▶ [Job a]: In the records, take the part that opens with the line containing "Task: Click the HALTI logo at the top" and closes with the line containing "pos(27,483)", and write only those lines again with "icon" replaced by "symbol" and nothing else changed.

##### Source excerpt

Assuming, for example, 4 Megabyte AUs on proxy file system 125, a 1
Gigabyte proxy file system could represent a 500 Terabyte shared storage
(e.g., SAN) with more than 250,000 files. In this fashion, proxy file system
125 may serve as a file system "amplifier."
[027] In certain implementations of the invention, proxy files may
include attribute information associated with shared files. Such attribute
information may include information that may be valuable/useful to
applications using the shared files. The attribute information may include,
for
example, bit rates and data types. A given proxy file may also include one or
more associations with or links to other proxy files. In operation, when a
proxy file containing such an association is accessed, information included in
an associated proxy file may be retrieved and leveraged.
[028] Proxy file system 125 may include one or more modules,
processes, applications, and/or devices for providing, for example, security,
locking, sharing, and change notification functions for architecture 100.

##########
##### Listed entries

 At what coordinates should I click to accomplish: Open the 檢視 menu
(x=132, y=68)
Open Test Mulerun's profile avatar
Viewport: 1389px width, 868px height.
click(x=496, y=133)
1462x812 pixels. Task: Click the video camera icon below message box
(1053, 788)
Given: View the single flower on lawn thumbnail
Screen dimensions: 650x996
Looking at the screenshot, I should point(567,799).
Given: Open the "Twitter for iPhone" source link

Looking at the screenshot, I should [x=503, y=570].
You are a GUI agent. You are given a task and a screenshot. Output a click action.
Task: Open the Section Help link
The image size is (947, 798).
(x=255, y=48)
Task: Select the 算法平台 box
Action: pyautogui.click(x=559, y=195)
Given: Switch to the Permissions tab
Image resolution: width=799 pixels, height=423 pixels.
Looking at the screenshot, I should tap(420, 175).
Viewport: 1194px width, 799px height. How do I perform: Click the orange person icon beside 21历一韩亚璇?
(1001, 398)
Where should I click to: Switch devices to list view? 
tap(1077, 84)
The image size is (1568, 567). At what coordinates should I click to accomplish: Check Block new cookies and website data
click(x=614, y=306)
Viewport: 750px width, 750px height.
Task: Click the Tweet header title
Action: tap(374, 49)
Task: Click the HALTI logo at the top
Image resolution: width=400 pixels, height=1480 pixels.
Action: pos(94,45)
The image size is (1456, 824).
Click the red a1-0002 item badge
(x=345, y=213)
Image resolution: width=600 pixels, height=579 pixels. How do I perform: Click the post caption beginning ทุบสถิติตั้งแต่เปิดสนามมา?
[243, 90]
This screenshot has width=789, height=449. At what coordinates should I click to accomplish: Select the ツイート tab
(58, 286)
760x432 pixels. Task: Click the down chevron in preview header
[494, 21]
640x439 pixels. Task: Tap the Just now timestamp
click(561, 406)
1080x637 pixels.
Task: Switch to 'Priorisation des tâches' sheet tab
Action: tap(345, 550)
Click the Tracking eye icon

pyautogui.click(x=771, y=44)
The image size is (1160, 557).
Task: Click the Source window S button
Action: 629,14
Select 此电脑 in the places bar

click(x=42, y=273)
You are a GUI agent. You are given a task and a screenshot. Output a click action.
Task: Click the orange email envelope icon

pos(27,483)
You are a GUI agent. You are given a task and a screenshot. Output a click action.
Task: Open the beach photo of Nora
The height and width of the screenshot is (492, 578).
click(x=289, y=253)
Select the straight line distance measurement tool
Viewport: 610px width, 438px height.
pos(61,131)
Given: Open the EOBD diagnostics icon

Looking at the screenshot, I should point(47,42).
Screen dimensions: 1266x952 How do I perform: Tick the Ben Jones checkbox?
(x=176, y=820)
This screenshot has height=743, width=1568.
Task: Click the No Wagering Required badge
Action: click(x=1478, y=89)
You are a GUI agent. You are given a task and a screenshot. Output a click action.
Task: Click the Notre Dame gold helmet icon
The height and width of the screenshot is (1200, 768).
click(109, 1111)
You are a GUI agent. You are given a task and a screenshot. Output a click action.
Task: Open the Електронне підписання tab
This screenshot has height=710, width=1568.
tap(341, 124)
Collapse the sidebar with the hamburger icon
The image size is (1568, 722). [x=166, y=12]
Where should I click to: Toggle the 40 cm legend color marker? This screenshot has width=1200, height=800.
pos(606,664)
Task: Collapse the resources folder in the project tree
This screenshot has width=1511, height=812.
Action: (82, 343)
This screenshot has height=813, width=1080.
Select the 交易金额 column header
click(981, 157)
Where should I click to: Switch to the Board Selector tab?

##########

▶ [Job b]: In the proxy file system excerpt, what two examples of attribute information for shared files are given?

▶ [Task solution a]:
Task: Click the HALTI logo at the top
Image resolution: width=400 pixels, height=1480 pixels.
Action: pos(94,45)
The image size is (1456, 824).
Click the red a1-0002 item badge
(x=345, y=213)
Image resolution: width=600 pixels, height=579 pixels. How do I perform: Click the post caption beginning ทุบสถิติตั้งแต่เปิดสนามมา?
[243, 90]
This screenshot has width=789, height=449. At what coordinates should I click to accomplish: Select the ツイート tab
(58, 286)
760x432 pixels. Task: Click the down chevron in preview header
[494, 21]
640x439 pixels. Task: Tap the Just now timestamp
click(561, 406)
1080x637 pixels.
Task: Switch to 'Priorisation des tâches' sheet tab
Action: tap(345, 550)
Click the Tracking eye symbol

pyautogui.click(x=771, y=44)
The image size is (1160, 557).
Task: Click the Source window S button
Action: 629,14
Select 此电脑 in the places bar

click(x=42, y=273)
You are a GUI agent. You are given a task and a screenshot. Output a click action.
Task: Click the orange email envelope symbol

pos(27,483)

▶ [Task solution b]: Bit rates and data types.